Perhaps Steve’s greatest gift to those who loved him was his lived example as an unpretentious, kindhearted common man. Steve’s life was one of treating others the way he would want to be treated. This honesty and integrity endeared him to, and earned him the trust and respect of, countless people from all walks of life.
Steve was predeceased by his father, Harold Patterson; his mother, Alice Patterson Walbridge; stepfather, Howard Walbridge; sisters, Sally Howard and Linda Patterson; and stepbrother, Robin Walbridge.
He leaves behind his wife, Sally Cavanagh Patterson; his daughter, Sarah Patterson; stepchildren, Katy Stohlberg and Matthew Stohlberg, and Matthew’s wife, Sarah Shimizu. He also leaves behind the one occupying a special place in his heart always — grandchild Baker Beauchamp, who evoked in Steve during his last 15 years some of the tenderest emotions he had discovered in life as a proud and protective grandfather.
In addition, Steve is survived by his sister Sally’s husband of many years, Greg Howard; Sally and Greg’s children, Chris and Nancy, and their families; and Greg’s wife, Susan. Wife Sally’s four Cavanagh sisters and their husbands, children and grandchildren also survive: Susan Martello, Alice and John Spinello, Amy Cavanagh and Ted Grossman, and Judy and Ben Whitney. Steve’s first wife, Brenda Bean, survives, as does his wife of several years in the late 1980s, Mary Whitcomb, and her children, Dale and Kevin. Steve leaves behind many beloved cousins and friends. He will be forever loved and missed.

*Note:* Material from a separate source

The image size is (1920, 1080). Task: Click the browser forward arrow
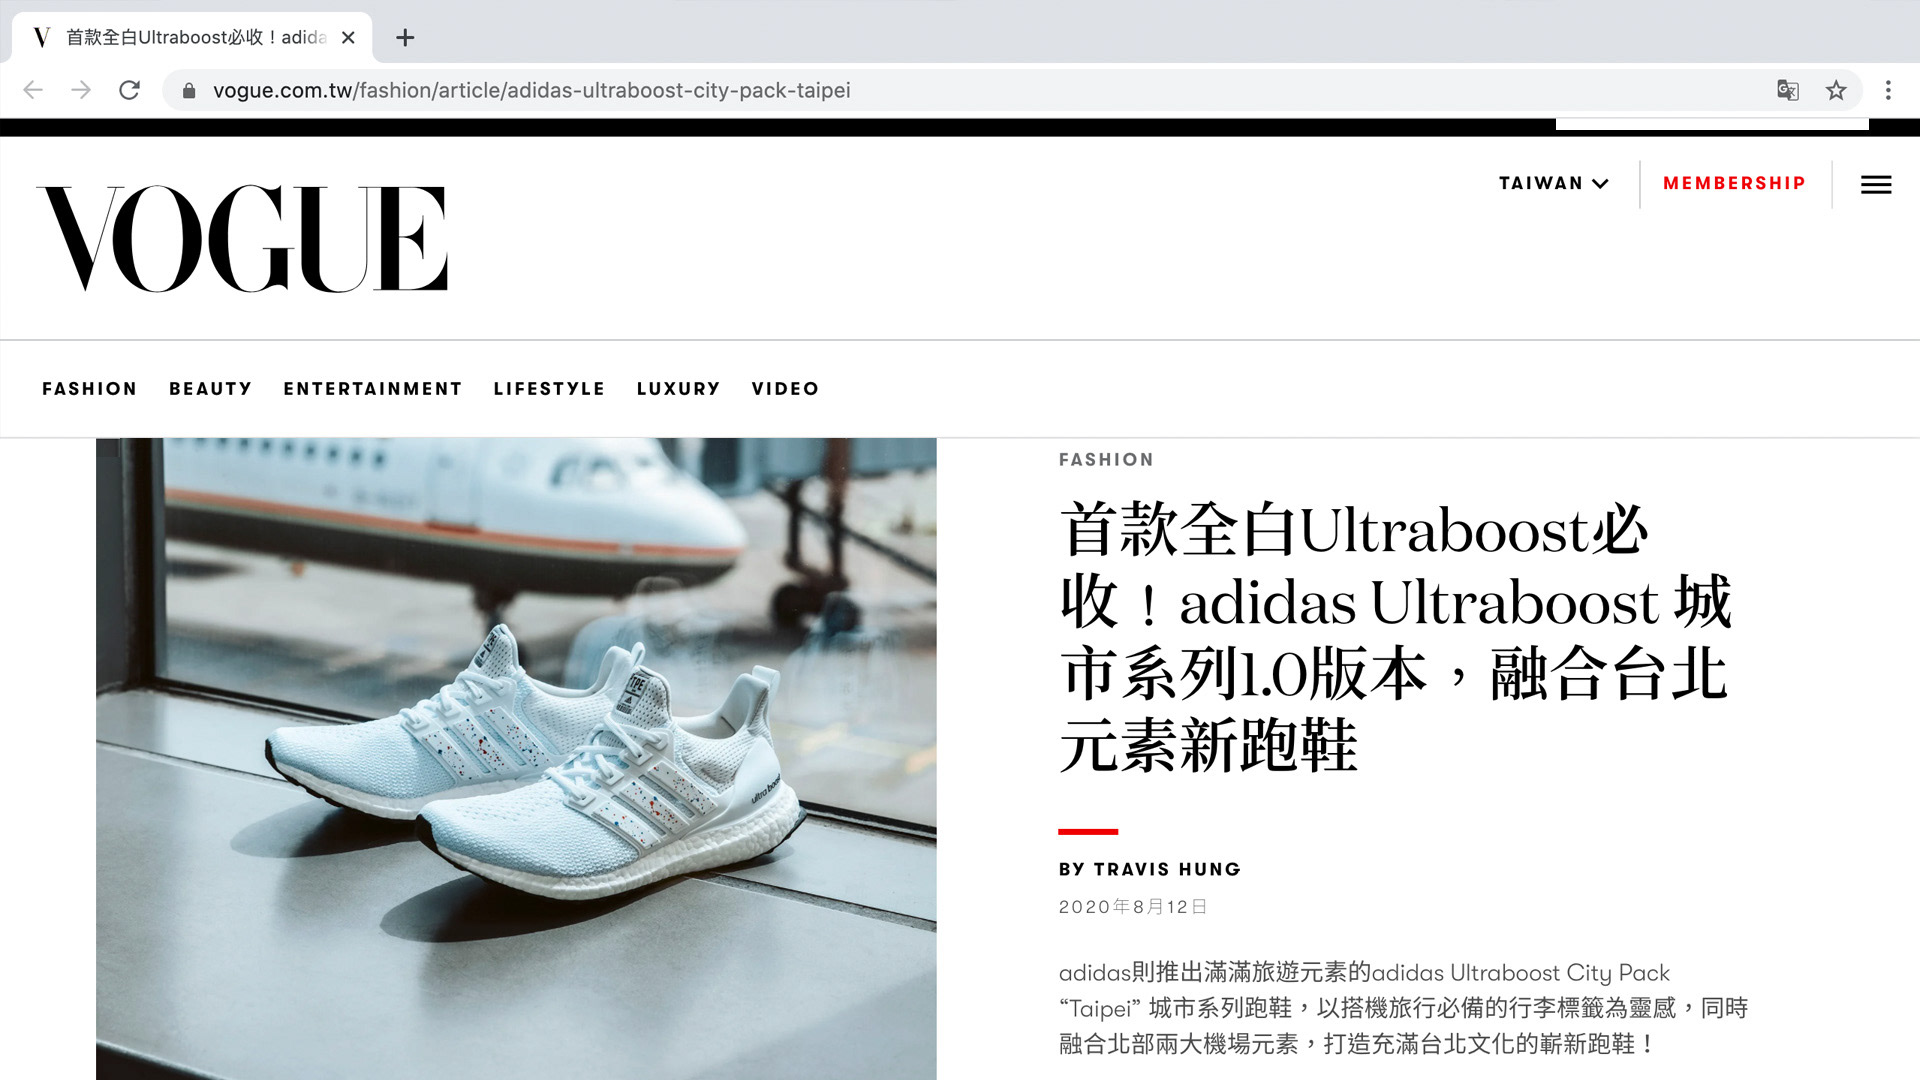(x=81, y=90)
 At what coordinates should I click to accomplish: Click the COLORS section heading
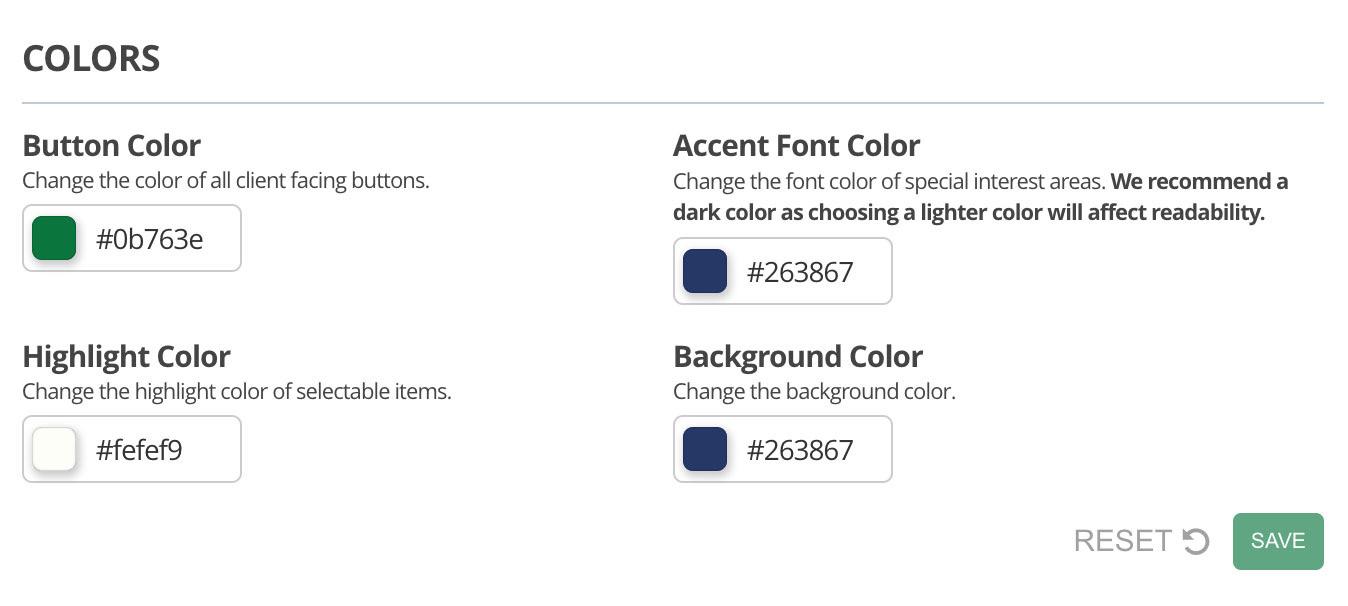tap(91, 59)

There are many family members and friends who provided help and support during Steve’s long illness, and deep gratitude is offered here. His family also wishes to thank the skilled and dedicated staff at the University of Vermont McClure Miller Respite House in Colchester who provided comfort and compassionate care to Steve in his final days.
A celebration of Steve’s life will be held on Saturday, November 25, 2023, at 2 p.m. at the Unitarian Church of Montpelier, located at 130 Main St., with a reception immediately following.